Tangan kanannya sejak tadi menggenggam tiket yang di berikan Tania tadi. Jika dulu Ifan berfikir, apakah ia mengikuti saran Herdi dan teman-temannya, sekarang ia berfikir, apakah besok ia pergi atau tidak?
ia sadar, tidak seharusnya ia membenci teman-temannya akan kematian Mamanya. Ia percaya takdir. Lalu, bagaimana dengan semua ini? Kebimbangan sering mengahantuinya.
"Di dunia ini kita akan dihadapi tiga keadaan hidup ; Kebahagiaan, kesempurnaan, kesedihan. Kamu cukup berfiikir mudah untuk mendapat persoalan seperti itu Fan."

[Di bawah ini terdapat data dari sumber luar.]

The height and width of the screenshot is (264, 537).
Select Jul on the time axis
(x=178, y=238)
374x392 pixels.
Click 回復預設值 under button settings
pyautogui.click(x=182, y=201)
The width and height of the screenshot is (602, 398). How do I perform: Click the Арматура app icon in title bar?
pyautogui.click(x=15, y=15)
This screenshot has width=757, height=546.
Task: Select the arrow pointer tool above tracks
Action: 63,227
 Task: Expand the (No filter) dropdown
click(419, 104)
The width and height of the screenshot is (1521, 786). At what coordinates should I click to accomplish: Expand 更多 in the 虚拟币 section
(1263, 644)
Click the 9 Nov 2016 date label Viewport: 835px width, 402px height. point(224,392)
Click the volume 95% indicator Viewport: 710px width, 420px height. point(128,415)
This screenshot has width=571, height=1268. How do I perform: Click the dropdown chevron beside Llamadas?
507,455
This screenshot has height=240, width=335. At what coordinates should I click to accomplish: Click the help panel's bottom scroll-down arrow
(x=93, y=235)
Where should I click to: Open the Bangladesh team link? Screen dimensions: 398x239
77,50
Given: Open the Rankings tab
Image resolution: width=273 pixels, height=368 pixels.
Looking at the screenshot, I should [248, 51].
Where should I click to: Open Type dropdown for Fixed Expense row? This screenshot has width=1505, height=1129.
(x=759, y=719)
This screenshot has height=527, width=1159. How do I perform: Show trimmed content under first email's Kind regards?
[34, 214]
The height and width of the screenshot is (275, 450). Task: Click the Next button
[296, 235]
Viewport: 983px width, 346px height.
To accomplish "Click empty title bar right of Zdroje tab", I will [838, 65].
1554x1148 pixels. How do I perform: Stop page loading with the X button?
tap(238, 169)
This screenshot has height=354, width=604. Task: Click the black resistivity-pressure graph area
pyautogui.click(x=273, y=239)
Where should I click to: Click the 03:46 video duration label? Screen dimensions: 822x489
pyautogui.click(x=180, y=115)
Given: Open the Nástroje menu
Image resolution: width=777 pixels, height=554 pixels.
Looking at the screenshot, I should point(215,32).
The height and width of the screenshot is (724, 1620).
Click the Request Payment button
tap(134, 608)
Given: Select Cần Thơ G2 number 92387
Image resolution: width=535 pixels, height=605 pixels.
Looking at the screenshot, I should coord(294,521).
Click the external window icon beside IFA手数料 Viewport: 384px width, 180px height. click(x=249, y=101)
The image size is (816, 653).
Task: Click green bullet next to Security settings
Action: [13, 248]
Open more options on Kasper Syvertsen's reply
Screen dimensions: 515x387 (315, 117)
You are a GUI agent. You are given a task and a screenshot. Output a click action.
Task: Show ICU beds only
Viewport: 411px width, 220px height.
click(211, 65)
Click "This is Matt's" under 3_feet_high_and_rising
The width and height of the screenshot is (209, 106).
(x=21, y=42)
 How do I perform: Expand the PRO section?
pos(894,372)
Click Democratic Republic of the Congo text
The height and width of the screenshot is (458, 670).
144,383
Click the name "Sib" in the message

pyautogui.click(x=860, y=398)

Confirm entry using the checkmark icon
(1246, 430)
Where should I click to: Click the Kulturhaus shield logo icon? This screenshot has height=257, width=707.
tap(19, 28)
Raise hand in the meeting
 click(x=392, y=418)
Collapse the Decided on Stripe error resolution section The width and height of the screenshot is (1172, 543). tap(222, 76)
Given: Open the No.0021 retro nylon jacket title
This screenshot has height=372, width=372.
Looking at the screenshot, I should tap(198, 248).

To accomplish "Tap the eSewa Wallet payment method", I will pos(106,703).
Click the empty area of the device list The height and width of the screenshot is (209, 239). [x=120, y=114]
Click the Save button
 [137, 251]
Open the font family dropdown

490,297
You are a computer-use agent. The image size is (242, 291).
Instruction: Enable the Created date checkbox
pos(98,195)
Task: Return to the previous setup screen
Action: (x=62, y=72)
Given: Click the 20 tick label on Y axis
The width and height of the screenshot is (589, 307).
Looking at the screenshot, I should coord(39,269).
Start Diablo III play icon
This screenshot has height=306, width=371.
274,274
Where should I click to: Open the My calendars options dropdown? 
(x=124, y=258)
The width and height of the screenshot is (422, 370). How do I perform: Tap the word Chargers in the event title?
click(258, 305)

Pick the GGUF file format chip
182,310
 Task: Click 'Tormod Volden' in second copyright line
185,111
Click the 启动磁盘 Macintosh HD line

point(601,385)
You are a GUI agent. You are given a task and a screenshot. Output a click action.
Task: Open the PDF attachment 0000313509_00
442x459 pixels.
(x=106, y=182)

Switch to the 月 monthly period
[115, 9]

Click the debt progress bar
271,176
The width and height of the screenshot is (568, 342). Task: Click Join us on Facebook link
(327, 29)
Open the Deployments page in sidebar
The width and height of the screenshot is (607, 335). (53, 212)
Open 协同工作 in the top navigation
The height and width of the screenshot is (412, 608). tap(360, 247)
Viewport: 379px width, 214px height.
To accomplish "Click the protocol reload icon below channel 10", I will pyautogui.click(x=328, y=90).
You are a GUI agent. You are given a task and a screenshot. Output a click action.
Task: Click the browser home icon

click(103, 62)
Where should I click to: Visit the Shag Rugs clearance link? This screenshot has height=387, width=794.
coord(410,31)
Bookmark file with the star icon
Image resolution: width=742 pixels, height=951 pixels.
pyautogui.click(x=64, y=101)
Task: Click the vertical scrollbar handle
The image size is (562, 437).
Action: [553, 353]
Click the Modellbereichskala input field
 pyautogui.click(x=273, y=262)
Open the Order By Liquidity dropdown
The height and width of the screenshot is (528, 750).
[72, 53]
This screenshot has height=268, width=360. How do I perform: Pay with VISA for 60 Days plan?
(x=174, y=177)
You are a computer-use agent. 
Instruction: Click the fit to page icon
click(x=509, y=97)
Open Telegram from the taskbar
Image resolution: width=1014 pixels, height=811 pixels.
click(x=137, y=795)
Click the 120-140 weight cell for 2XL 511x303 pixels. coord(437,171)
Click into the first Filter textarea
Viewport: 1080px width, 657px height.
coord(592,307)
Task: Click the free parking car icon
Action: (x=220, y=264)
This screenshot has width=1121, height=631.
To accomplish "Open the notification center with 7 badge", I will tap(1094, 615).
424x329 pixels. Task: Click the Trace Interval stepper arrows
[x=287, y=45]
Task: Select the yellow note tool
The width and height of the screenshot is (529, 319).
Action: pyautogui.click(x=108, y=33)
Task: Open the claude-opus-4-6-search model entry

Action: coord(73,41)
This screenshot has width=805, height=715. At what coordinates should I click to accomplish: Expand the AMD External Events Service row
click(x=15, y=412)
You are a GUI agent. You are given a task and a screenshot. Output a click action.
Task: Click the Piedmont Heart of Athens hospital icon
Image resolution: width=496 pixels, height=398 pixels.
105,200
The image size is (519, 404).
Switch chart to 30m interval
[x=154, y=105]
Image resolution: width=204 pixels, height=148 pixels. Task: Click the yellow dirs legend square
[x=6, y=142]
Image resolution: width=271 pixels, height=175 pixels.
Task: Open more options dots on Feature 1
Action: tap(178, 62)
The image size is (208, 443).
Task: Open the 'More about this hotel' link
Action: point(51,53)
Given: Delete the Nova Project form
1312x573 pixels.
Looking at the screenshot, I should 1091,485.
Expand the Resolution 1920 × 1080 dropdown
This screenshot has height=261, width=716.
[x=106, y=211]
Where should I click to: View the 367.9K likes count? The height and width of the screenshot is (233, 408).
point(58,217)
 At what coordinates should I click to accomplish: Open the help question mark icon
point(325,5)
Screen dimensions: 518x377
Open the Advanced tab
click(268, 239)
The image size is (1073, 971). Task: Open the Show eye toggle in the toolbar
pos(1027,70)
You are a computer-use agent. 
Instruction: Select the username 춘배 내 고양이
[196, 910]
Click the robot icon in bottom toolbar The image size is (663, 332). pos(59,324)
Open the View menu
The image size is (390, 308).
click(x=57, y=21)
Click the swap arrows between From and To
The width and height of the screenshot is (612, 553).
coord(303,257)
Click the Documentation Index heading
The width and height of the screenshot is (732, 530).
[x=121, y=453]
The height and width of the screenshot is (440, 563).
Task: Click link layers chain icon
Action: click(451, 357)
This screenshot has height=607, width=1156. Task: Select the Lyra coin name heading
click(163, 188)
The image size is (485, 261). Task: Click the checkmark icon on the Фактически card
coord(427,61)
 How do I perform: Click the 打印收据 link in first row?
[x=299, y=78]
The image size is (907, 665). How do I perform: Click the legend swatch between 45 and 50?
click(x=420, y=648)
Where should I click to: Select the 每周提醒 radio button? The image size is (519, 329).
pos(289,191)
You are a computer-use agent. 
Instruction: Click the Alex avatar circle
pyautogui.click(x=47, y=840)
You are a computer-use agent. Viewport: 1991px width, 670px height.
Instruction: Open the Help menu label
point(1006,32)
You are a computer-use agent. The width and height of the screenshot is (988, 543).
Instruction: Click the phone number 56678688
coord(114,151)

Kalimat Mamanya tersebut, kembali terngiang-ngiang di otaknya.
"Aku lebih baik jadi orang bahagia ma, meskipun kondisi kita kekurangan. Kesempurnaan belum tentu bahagia. Kesedihan tidak harus untuk yang merasa kurang sempurna."
Kemudian, jawaban yang ia berikan untuk Mamanya, mampu membuat beliau bahagia.
"Gimana Fan? Semua keputusan ada di tangan lo! Jika lo masih mau ngelanjutin impian lo itu, kita sangat senang dan selalu ada buat lo. Kita akan berjuang bersama-sama. Seperti dulu lagi. Tapi, kalau lo nggak mau, juga nggak apa-apa. Kan semua itu terserah lo? Demi masa depan lo sendiri. Meskipun sebenarnya kita sedih sih, kalau lo nggak ikut."
Kali ini, tidak hanya kalimat Mamanya saja yang kembali hadir, tetapi kalimat Tania sore tadi juga hadir malam ini. Ifan berfikir lama. Mengambil kesempatan sekali lagi, atau meninggalkannya. Namun, lama-kelamaan Ifan menyadari, bahagia sesungguhya bukan karena memiliki harta banyak, otak cerdas, paras cantik dan rupawan, melainkan impian. Ifan mengangguk. Ya, bahagia yang sesungguhnya adalah, jika kita sudah mendapatkan apa yang kita impikan, melalui sebuah usaha yang begitu berat. Mungkin, kemarin Tuhan tengah mengujinya. Seberapa besar kesabarnya untuk melewati rintangan yang jauh. Satu keputusan telah ia ambil malam ini. Tentang esok hari.
Sedih, kecewa, bahagia, adalah bumbu kehidupan manusia.